This ebook by Howard Culbertson was originally published as a Nazarene mission book by what is now The Foundry under ISBN number 083-411-4186. It is presented here in updated form.
One evening I was bumping down a dirt road hugging Haiti's south coast. Destination? Damassins, a small village where we had a new church. Few villages in rural Haiti have electric power. All I saw dispelling darkness along the road was an occasional oil lamp or flickering candle. When I reached the edge of Damassins, I saw a bright light ahead. That puzzled me. I didn't think there was electricity in that village.
Someone must have a small generator, I thought. Then, as I got closer, I saw that the light was coming from our church. What was shining so brightly that dark, moonless night was not an electric light bulb. It was a Coleman lantern hanging from the rafters of the brush arbor. As I walked into that brush arbor, I remembered that Approved Special money had helped Damassins buy a Coleman lantern. Our global outreach, underwritten by the World Evangelism Fund, had helped plant that church. Approved Specials gioving provided something extra.
Coleman lanterns work by burning pressurized kerosene on a carbonized cotton mantle. I don't know why that produces such a bright light, but it does. One Coleman lantern gives off as much light as two 100-watt light bulbs.

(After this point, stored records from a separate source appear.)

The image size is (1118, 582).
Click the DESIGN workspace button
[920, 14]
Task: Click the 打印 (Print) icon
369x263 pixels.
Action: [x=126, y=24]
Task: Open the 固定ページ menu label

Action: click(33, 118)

Sure, Haiti's churches could survive without Coleman lanterns. Many Haitian congregations use only smoky little oil lamps. While dispelling a little darkness, those oil lamps are only slightly better than a candle. Even with one of them beside me on a pulpit I've struggled in vain to read my Scripture text. A Coleman lantern changes all that, giving a new atmosphere to night services.

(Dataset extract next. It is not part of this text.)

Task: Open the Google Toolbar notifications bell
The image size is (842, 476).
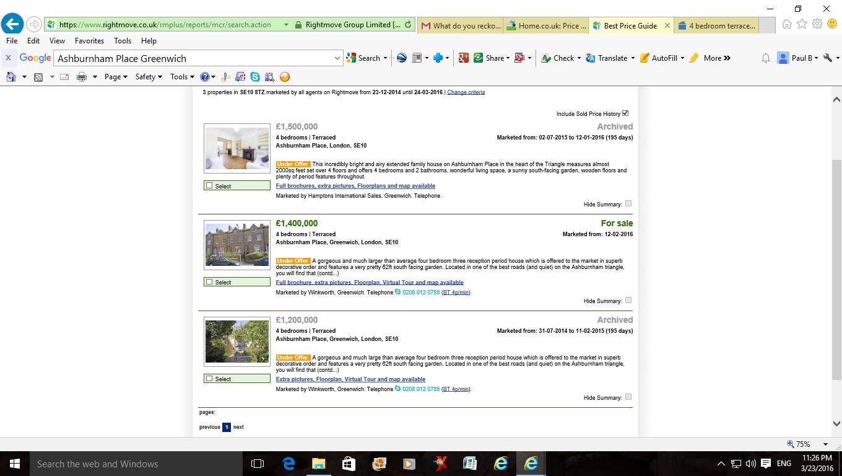Action: [765, 58]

Through the years we've helped lots of Haitian churches by subsidizing their purchase of a Coleman lantern. World Evangelism Fund would have never stretched far enough to include those lanterns. Fortunately, we run a balanced fund-raising attack. With World Evangelism Fund underwriting the core of our global strategy, we've moved creatively to find more resources.
The 1920s' switch from using specific emotional appeals for everything to a comprehensive budget financing most areas of global church ministry initially almost killed Nazarene missionary outreach. Nazarene giving to missions plummeted overnight. A sinking treasury caused all kinds of curtailments. At the end of World Evangelism Fund's first year, the General Board heard some dismal reports. General Treasurer J. G. Morrison said it had been "the saddest year that the foreign missionary cause of the Church of the Nazarene has known." Eventually, however, Nazarenes rallied to the idea of giving to a budget system. Now, many churches actually overpay their assigned share of the World Evangelism Fund.

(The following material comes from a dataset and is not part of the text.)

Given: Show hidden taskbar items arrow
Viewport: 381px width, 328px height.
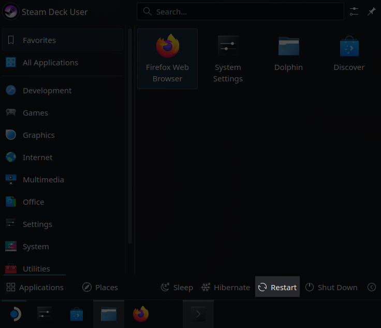Looking at the screenshot, I should click(198, 314).
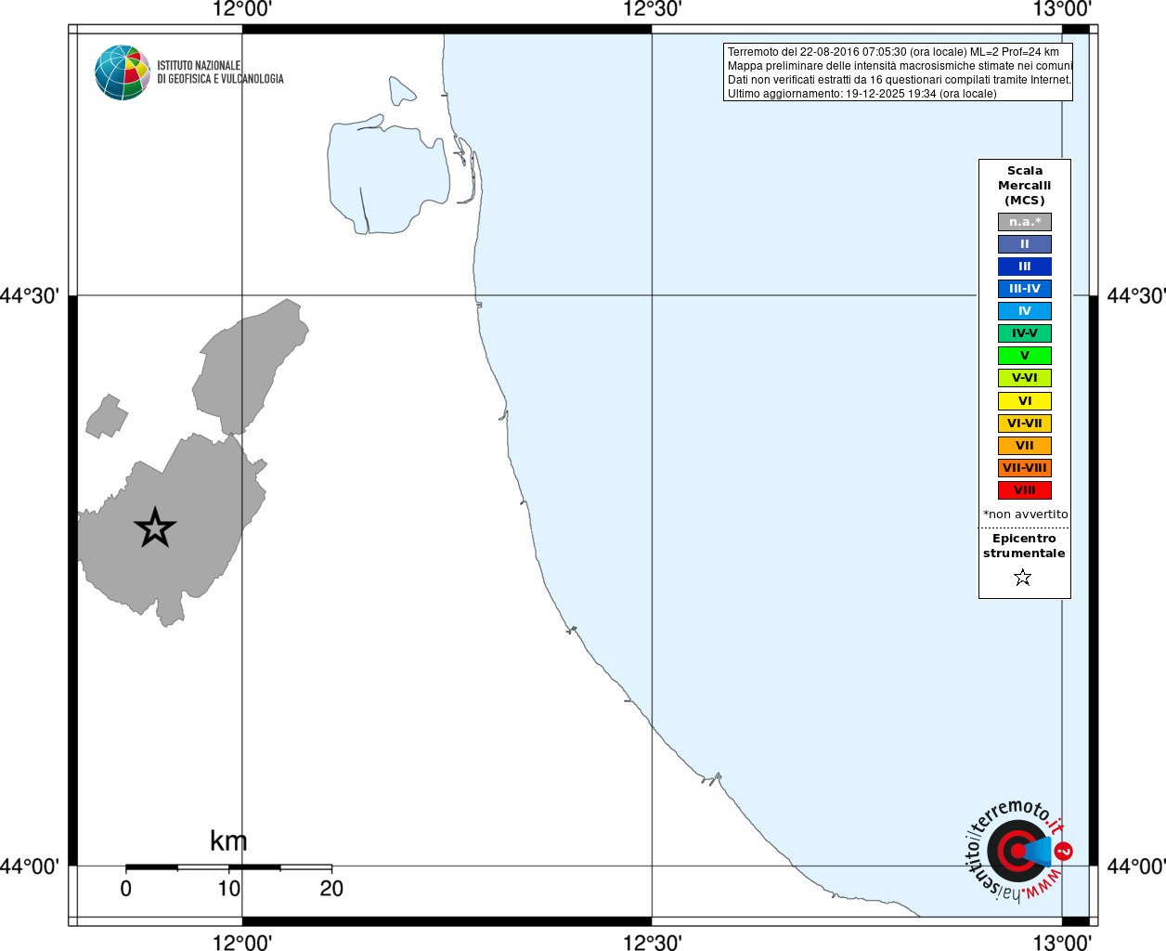Click the Epicentro strumentale label

point(1024,546)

Still, making ther World Evangelism Fund as the only way to give to missions wasn't satisfactory. Some time ago I saw a bumper sticker that said: "Man doesn't live by bread alone; he needs peanut butter and jelly as well." The bread for Nazarene world outreach is World Evangelism Fund. But we've discovered we don't like it plain. So, through the years, ways to add emotional appeal offerings to World Evangelism Fund giving have emerged. We've put peanut butter and jelly on our basic bread.
Among the potent extras we've added are Approved Specials. Often raised by NMI, these special offerings provide tools for missionaries and leaders in their evangelistic efforts. District teen and children's NMI groups are always raising money for an Approved Special. Approved Specials come from Sunday School classes or children's church groups. Through the years, NMI has been very creative in raising money for Approved Special extras. I've often thought that a colorful addition to Nazarene Archives would be a collection of posters, banners, and other props that have been used to raise Approved Special money for our world missions outreach.
Why the "approved" label? Every year, mission fields send proposed specials lists to the World Mission Division office for approval. These lists look like Christmas wish lists. On those lists will be vehicles, medical equipment, construction tools, literature, and scholarships. On those specials so approved by the Ten Percent Committee, churches can receive credit toward Ten Percent giving.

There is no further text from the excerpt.